= Hugh McGinnis =

Hugh McGinnis

Hugh Thomas McGinnis (April 11, 1870 in Castlewellan, Ireland – March 22, 1965 in Iron Mountain, Michigan) was the last survivor of the 7th Cavalry at Wounded Knee. He emigrated from Ireland to America in 1887, he lived in New York and St Louis, Missouri with his sister prior to enlisting in the U.S. Army in 1890. He was a twenty-year-old private in Co. K, 1st Battalion, 7th Cavalry during the Wounded Knee Massacre, where he was wounded twice.

McGinnis wrote an extensive account of his experiences at Wounded Knee which was published in Real West Magazine in January 1966:

The screams of mothers as machine gun bullets tore their bodies apart. The curses of the Indian warriors, fighting machine guns and cannons with old muskets, knives and tomahawks, being cut down in rows by demon-crazed white soldiers.

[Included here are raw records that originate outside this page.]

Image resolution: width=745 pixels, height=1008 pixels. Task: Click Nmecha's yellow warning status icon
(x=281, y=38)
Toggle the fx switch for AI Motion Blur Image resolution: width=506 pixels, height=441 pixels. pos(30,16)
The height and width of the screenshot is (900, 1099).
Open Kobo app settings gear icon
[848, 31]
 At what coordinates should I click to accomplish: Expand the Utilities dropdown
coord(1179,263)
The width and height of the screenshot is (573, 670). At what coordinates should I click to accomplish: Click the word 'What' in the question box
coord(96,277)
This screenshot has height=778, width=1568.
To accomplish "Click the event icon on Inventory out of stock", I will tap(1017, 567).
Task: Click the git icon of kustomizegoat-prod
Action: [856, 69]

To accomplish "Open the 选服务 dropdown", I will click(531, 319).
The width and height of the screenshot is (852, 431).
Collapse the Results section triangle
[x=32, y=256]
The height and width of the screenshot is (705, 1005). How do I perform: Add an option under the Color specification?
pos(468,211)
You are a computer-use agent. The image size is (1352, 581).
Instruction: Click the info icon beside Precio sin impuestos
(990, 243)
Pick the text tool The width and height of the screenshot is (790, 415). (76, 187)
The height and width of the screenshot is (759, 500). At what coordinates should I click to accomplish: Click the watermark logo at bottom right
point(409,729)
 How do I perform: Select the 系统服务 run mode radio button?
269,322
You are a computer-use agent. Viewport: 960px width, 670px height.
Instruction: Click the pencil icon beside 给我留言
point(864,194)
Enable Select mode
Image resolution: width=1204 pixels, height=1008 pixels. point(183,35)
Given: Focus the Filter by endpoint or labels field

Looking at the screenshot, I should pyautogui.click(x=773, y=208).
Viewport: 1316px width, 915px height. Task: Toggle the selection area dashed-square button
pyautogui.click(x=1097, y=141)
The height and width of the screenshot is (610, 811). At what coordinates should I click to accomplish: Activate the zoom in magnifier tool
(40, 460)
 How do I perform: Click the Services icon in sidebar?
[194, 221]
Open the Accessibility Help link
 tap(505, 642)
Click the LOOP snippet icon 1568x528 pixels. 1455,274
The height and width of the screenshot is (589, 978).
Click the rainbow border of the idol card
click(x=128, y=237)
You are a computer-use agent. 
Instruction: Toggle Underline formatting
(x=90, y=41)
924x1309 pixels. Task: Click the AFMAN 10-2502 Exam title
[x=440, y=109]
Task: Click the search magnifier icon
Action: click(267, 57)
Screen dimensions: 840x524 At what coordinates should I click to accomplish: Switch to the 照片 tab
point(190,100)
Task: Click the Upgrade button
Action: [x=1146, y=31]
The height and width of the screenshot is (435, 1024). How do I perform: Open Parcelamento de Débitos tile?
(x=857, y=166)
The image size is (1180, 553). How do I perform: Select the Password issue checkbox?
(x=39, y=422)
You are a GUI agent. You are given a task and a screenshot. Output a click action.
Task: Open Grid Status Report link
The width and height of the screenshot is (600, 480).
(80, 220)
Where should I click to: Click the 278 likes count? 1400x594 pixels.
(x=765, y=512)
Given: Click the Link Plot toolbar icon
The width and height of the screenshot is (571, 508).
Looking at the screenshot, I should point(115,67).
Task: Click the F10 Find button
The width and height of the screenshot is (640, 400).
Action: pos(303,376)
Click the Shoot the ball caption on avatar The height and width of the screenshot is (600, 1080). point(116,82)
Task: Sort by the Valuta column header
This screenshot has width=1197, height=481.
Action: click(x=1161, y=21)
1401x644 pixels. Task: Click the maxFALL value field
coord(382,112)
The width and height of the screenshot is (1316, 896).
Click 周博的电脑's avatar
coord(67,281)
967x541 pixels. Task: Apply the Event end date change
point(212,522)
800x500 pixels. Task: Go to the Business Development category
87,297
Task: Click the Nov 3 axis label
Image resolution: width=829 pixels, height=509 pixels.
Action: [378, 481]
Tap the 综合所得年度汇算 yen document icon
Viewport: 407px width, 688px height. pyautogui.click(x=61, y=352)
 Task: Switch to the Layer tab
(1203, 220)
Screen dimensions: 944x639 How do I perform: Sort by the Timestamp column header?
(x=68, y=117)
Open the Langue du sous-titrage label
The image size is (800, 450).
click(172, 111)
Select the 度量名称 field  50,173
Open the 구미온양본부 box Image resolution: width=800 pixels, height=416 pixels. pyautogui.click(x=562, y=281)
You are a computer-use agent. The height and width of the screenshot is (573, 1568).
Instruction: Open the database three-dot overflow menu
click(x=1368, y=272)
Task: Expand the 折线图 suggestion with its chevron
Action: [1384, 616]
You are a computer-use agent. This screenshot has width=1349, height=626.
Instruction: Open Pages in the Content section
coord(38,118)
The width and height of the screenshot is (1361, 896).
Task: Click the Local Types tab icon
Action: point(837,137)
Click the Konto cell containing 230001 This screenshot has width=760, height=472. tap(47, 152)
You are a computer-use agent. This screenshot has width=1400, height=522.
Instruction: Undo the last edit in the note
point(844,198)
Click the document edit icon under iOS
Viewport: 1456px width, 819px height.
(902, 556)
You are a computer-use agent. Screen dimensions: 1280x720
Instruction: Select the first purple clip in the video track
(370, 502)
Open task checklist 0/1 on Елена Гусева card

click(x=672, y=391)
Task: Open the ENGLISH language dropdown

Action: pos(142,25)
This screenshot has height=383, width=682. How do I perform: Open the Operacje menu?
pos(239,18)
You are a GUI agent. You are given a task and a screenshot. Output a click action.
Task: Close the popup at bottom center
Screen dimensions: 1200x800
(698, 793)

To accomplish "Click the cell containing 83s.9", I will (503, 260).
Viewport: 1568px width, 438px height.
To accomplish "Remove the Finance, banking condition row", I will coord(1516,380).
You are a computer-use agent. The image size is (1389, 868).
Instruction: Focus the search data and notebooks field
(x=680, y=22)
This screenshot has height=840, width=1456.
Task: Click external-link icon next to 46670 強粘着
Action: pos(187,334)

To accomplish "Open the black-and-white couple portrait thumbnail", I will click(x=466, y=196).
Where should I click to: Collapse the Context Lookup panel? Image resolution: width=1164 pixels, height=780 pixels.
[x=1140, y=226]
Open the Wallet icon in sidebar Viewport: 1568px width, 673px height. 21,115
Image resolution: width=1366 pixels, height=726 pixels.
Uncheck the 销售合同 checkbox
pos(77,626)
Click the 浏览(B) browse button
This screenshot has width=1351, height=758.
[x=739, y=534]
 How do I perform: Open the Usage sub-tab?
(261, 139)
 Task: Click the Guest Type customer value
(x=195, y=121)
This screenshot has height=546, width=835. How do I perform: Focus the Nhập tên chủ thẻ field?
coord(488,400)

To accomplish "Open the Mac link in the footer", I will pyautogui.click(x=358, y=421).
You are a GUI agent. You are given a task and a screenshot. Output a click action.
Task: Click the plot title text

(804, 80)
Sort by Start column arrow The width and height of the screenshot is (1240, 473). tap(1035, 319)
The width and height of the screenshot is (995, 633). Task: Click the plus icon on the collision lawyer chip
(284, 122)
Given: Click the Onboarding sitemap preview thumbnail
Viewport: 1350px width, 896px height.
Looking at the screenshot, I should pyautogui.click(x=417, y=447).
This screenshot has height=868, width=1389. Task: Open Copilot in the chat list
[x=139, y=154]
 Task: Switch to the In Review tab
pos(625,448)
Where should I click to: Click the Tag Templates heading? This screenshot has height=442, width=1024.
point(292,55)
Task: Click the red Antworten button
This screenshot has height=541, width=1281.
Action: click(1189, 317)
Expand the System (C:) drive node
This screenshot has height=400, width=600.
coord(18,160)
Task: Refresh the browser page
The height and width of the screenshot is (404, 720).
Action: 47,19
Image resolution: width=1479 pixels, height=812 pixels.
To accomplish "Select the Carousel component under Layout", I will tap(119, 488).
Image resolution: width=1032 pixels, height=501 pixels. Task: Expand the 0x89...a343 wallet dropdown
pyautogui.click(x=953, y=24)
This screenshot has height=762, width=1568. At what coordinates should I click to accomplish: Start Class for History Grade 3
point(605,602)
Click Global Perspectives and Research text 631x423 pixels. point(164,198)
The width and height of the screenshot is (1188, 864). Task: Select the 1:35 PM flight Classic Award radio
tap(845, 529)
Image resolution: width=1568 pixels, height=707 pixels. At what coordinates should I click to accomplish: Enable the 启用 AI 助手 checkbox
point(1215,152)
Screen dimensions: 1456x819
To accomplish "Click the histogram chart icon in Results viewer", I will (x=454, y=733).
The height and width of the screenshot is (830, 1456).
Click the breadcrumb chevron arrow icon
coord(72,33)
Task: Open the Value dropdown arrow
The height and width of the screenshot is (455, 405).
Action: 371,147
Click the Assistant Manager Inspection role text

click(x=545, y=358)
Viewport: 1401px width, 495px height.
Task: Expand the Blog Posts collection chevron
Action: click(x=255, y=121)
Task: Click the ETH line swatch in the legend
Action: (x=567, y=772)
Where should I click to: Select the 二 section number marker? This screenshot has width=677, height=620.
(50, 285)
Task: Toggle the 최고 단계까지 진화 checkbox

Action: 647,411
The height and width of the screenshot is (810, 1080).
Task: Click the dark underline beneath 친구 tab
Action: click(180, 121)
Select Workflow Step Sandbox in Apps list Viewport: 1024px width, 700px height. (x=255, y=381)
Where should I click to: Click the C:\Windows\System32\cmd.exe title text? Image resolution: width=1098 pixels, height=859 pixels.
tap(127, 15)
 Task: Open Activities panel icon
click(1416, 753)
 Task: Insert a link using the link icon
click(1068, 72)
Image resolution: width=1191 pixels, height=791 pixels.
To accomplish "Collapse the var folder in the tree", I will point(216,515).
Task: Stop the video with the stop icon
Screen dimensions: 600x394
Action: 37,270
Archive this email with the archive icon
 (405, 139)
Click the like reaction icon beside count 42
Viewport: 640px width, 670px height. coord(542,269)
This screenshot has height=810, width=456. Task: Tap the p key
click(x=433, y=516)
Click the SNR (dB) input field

All this happened seventy-four years ago at Wounded Knee Creek where soldiers of the 7th cavalry massacred in cold blood Indian men, women and children. I am now ninety-four, the last surviving member of Troop K, 7th Cavalry. The seventy-four years have never completely erased the ghastly horror of that scene and I still awake at night from nightmarish dreams of that massacre. The news that I am the only surviving member of the 7th Cavalry at that massacre brings back many memories to me.